(Task inputs):
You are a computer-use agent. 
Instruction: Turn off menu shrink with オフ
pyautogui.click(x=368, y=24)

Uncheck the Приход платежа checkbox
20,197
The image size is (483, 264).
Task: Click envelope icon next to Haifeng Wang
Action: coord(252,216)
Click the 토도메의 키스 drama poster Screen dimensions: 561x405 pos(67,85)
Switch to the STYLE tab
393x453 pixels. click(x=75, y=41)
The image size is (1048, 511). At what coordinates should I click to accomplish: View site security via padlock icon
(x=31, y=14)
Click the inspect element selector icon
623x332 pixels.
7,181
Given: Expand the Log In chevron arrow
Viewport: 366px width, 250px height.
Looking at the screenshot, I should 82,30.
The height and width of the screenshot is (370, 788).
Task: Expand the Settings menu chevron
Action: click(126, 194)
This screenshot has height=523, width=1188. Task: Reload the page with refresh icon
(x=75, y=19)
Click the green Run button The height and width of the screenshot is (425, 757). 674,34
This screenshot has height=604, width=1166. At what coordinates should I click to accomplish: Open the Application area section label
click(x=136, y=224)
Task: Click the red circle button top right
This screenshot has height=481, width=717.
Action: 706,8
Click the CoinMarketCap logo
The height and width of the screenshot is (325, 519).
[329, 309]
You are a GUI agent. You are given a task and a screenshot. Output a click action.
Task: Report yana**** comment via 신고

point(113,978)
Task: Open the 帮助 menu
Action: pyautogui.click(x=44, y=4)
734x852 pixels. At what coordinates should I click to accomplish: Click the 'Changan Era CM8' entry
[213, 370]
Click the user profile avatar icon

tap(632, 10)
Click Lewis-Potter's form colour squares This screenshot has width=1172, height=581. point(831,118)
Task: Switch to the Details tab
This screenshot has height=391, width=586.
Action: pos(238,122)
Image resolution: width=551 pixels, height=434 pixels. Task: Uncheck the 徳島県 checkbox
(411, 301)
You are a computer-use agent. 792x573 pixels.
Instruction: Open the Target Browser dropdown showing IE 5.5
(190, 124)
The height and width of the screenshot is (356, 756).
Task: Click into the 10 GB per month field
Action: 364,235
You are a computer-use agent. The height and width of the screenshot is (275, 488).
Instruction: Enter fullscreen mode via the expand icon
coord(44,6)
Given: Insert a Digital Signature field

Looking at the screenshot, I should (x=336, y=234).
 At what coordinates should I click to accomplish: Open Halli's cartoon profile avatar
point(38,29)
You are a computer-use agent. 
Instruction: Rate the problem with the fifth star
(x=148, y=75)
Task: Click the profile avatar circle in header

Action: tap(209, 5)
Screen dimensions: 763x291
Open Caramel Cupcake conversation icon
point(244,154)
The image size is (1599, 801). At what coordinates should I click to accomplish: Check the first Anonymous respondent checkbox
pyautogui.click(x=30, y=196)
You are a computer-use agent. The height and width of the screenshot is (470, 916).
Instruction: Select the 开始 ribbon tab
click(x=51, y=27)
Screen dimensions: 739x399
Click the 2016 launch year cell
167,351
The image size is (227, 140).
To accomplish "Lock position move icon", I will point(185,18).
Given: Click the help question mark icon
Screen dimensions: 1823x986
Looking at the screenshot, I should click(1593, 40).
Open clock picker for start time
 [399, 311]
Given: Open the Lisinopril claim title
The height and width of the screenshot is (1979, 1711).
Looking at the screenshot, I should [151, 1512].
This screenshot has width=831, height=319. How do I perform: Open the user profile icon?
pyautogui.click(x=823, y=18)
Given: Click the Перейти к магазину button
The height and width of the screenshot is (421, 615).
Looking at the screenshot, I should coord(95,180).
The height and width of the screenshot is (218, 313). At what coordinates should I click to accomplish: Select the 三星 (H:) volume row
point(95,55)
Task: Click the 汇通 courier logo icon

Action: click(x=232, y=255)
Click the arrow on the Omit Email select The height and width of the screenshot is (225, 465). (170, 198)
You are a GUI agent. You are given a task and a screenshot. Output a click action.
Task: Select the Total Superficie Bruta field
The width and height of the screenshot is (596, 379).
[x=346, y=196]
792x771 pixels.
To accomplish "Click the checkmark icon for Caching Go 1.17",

(Prompt): Pull every line containing "arrow" out of the entries.

(Task result):
Given: Expand the Log In chevron arrow
Click the arrow on the Omit Email select The height and width of the screenshot is (225, 465). (170, 198)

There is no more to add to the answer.